ACTIVITY → Extract the line that contains "Task: Open the 出版社 selection dropdown" and every line after it through the end of the records below, exactly as written, leaving out any pictures.

Stored data entries:
● ● ● ● ● ● ●
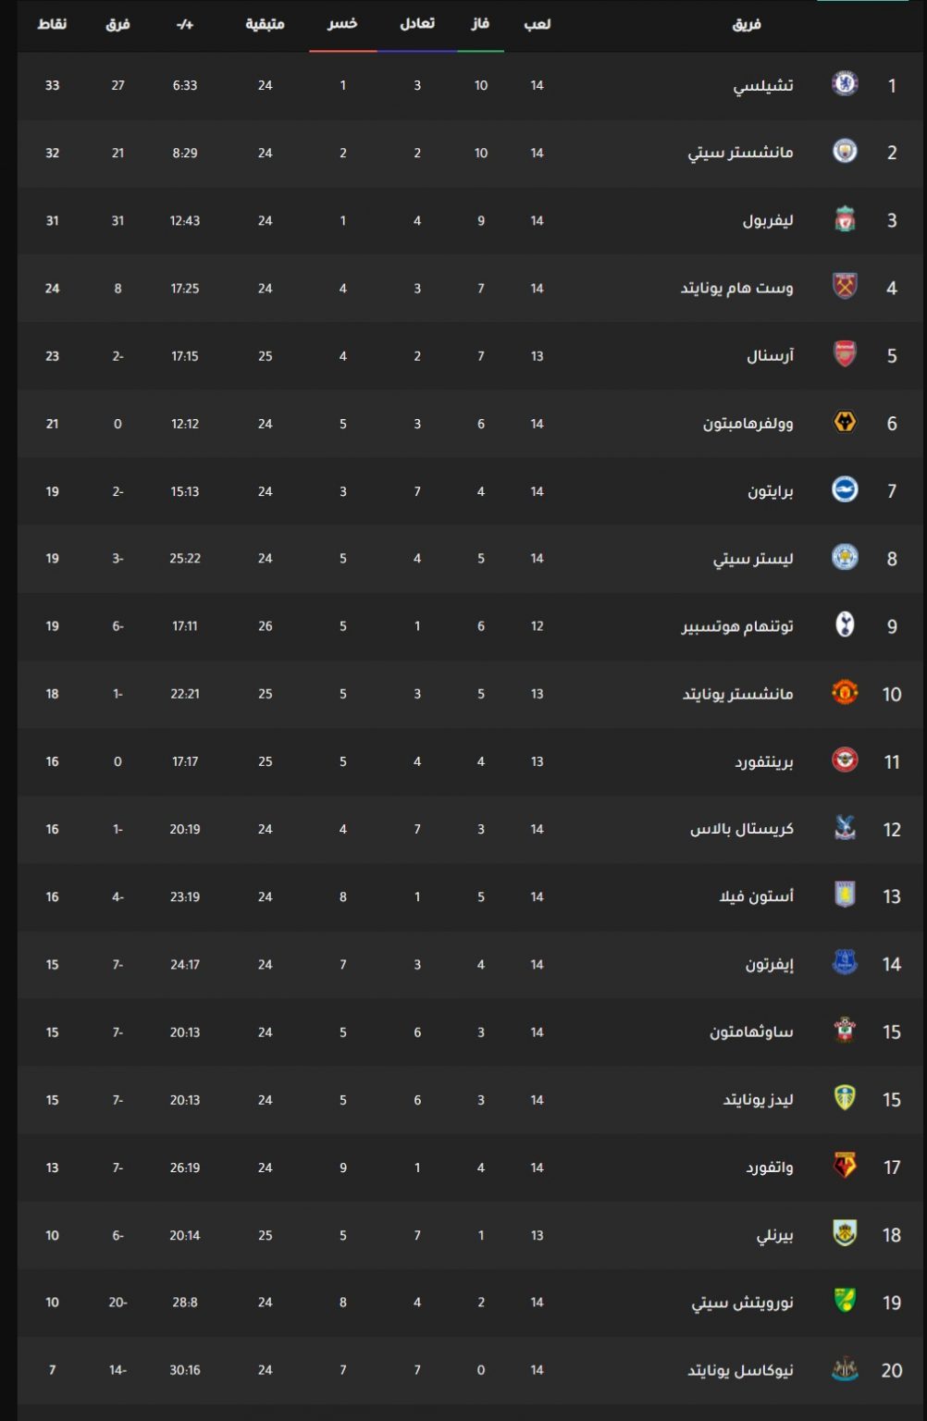927x1421 pixels.
Task: Open the ليفربول team name link
Action: pos(768,221)
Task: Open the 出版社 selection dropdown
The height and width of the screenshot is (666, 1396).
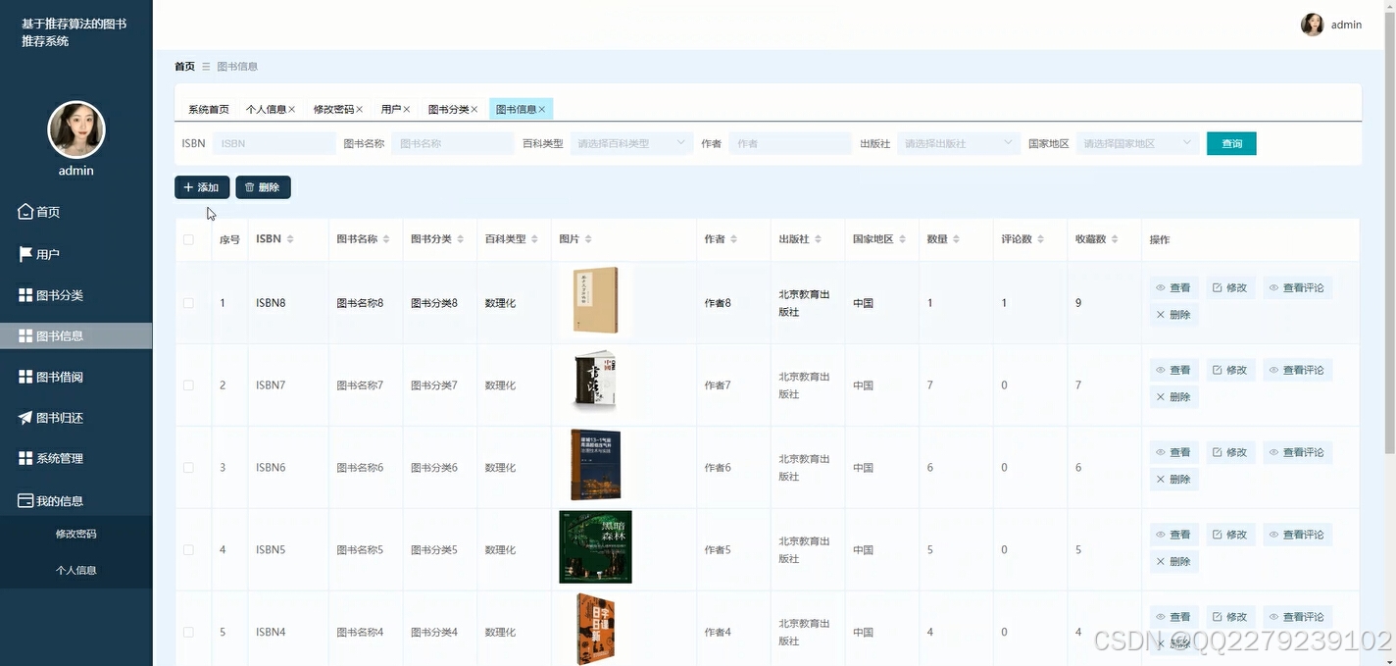Action: tap(958, 142)
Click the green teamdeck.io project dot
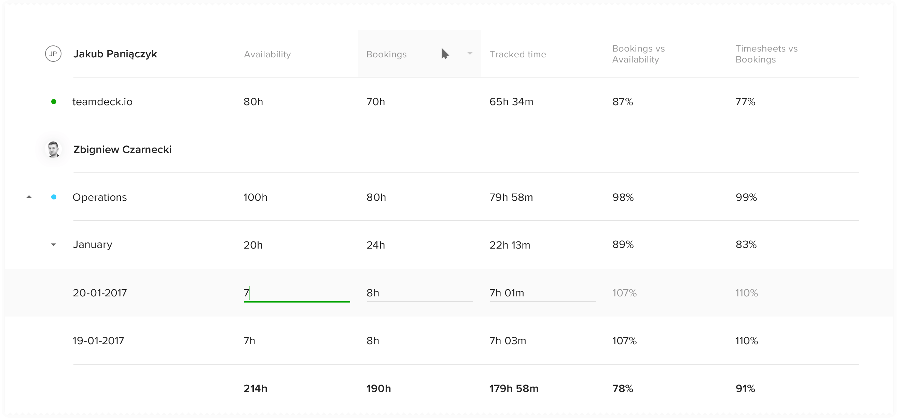Image resolution: width=900 pixels, height=420 pixels. (54, 102)
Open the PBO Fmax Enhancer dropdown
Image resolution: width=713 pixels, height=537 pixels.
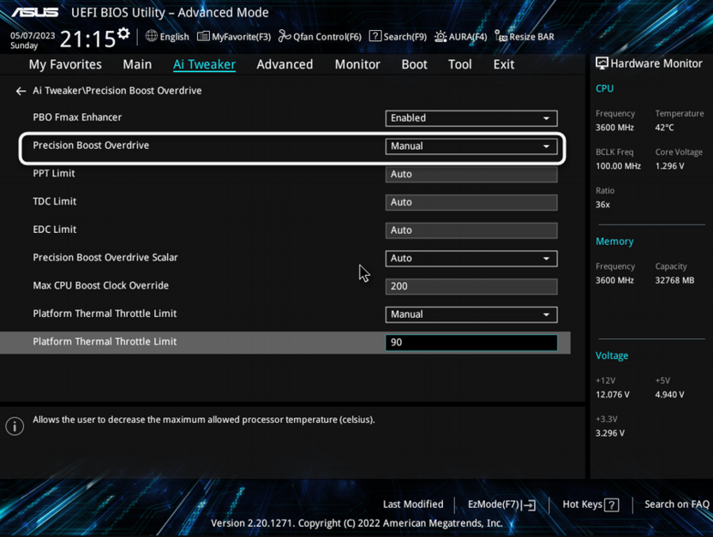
● ● ● ● ● ● ●
EXPECTED ANSWER →
Task: Open the 出版社 selection dropdown
The height and width of the screenshot is (666, 1396).
Action: tap(958, 142)
Click the green teamdeck.io project dot
Image resolution: width=900 pixels, height=420 pixels. (54, 102)
Open the PBO Fmax Enhancer dropdown
Image resolution: width=713 pixels, height=537 pixels.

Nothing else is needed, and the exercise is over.